In December 2010, NJEA unveiled a tenure reform proposal that formed the basis of the new law, taking dismissal cases out of the courts and placing them before nationally certified arbitrators.

“Everyone agrees it shouldn’t take several years and hundreds of thousands of dollars to dismiss a teacher deemed to be ineffective,” Keshishian said.

“We modeled our proposal after the law in Massachusetts, which moved teacher dismissal appeals from the courts to arbitrators 20 years ago. By all accounts, that decision proved to be enormously successful,” she said.
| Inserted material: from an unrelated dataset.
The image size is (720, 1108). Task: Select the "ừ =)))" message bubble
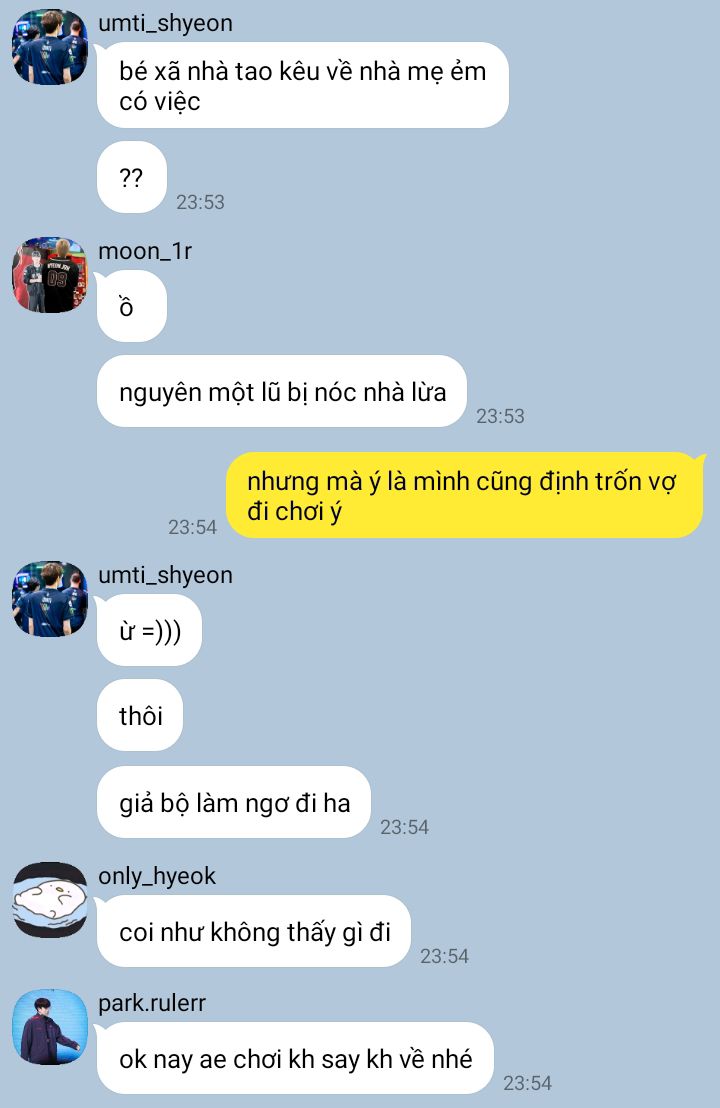click(x=149, y=630)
Massachusetts ranks first in the nation in student achievement and New Jersey ranks second.

“NJEA brought that proposal to the table, and we were pleased that stakeholders gave it serious consideration and ultimately, their support,” Keshishian said. “It’s a smart way to go, because it addresses two key concerns: that it takes too long, and costs too much, to dismiss an ineffective teacher.”

Fairness and due process

Keshishian noted that the new law maintains due process rights for teachers facing dismissal – a central value that enjoys broad public support.

“No one wants a teacher or any other public school employee to be treated unfairly, or to be fired for petty politics, nepotism, or any other unjust reason,” she said. “This law guarantees that any teacher who feels his or her dismissal is unfair or unjust has the right to appeal that dismissal to a certified arbitrator.”
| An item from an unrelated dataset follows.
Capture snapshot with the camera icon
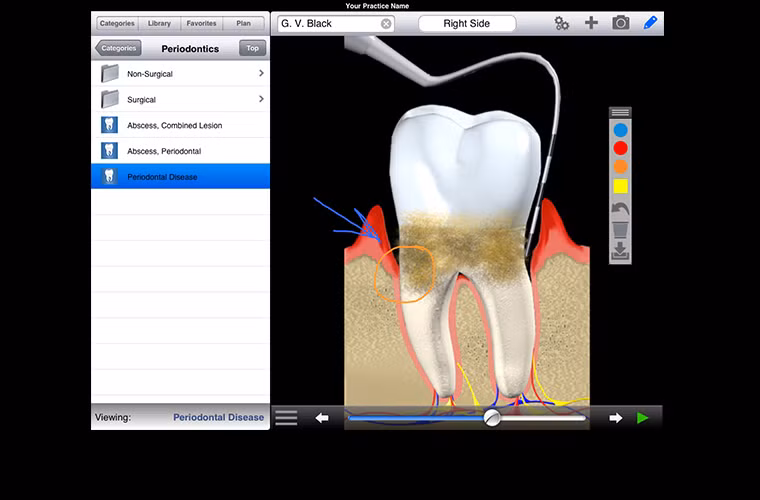 (621, 23)
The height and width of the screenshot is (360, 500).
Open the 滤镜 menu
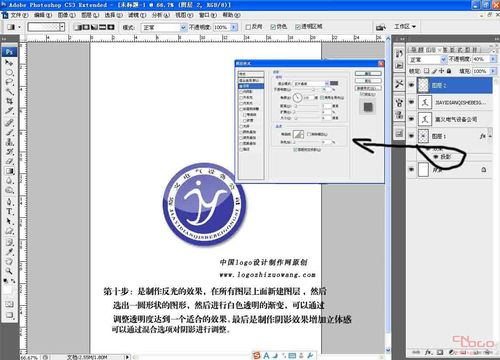137,15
The difference, Keshishian said, is that under the new law, an arbitration hearing can be scheduled and concluded in a matter of a few months at most, and at a fraction of the cost of an extended court case.

“This is a win-win for our students, their teachers, and the public,” Keshishian said.

Next up: evaluations

The next challenge, she said, is to ensure that the state’s new evaluation system – currently being piloted in a number of districts – is both fair and effective.
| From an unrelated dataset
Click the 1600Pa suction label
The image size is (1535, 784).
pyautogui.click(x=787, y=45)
“We were happy to work with Senator Ruiz, Assemblyman Diegnan, Commissioner Cerf, and others on this tenure law, and now we need to focus on the evaluation process, since that will be the basis for any dismissal decisions,” Keshishian said.

“We look forward to working with the administration, the Legislature, and other stakeholders to create an evaluation system that identifies the very best teaching, helps teachers who are struggling, and allows for the fair dismissal of those who cannot improve their performance.
“Every stakeholder in this lengthy and productive effort shares the same goal,” Keshishian said. “We all want to make sure we have the very best teachers in every New Jersey classroom. We should all be proud that we participated in a process that can help us achieve that goal.”